▶ Extracted entries
• • • • • • •
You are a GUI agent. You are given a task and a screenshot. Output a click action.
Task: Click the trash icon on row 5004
• • • • • • •
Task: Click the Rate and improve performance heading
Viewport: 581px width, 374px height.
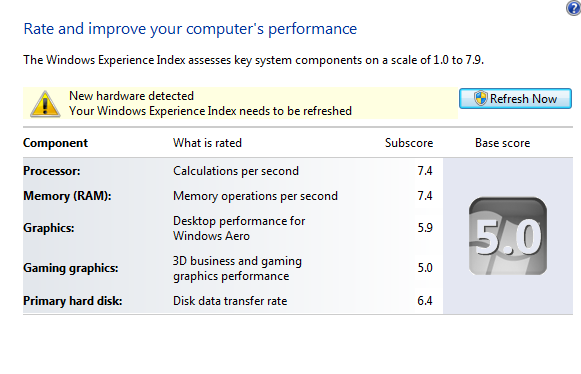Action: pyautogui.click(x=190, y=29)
• • • • • • •
▶ Activity
Everything above from the line containing "You are a GUI" through the line containing "Task: Click the trash icon on row 5004" must be copied exactly. Nothing outside that range belongs in the answer.

▶ Output below
You are a GUI agent. You are given a task and a screenshot. Output a click action.
Task: Click the trash icon on row 5004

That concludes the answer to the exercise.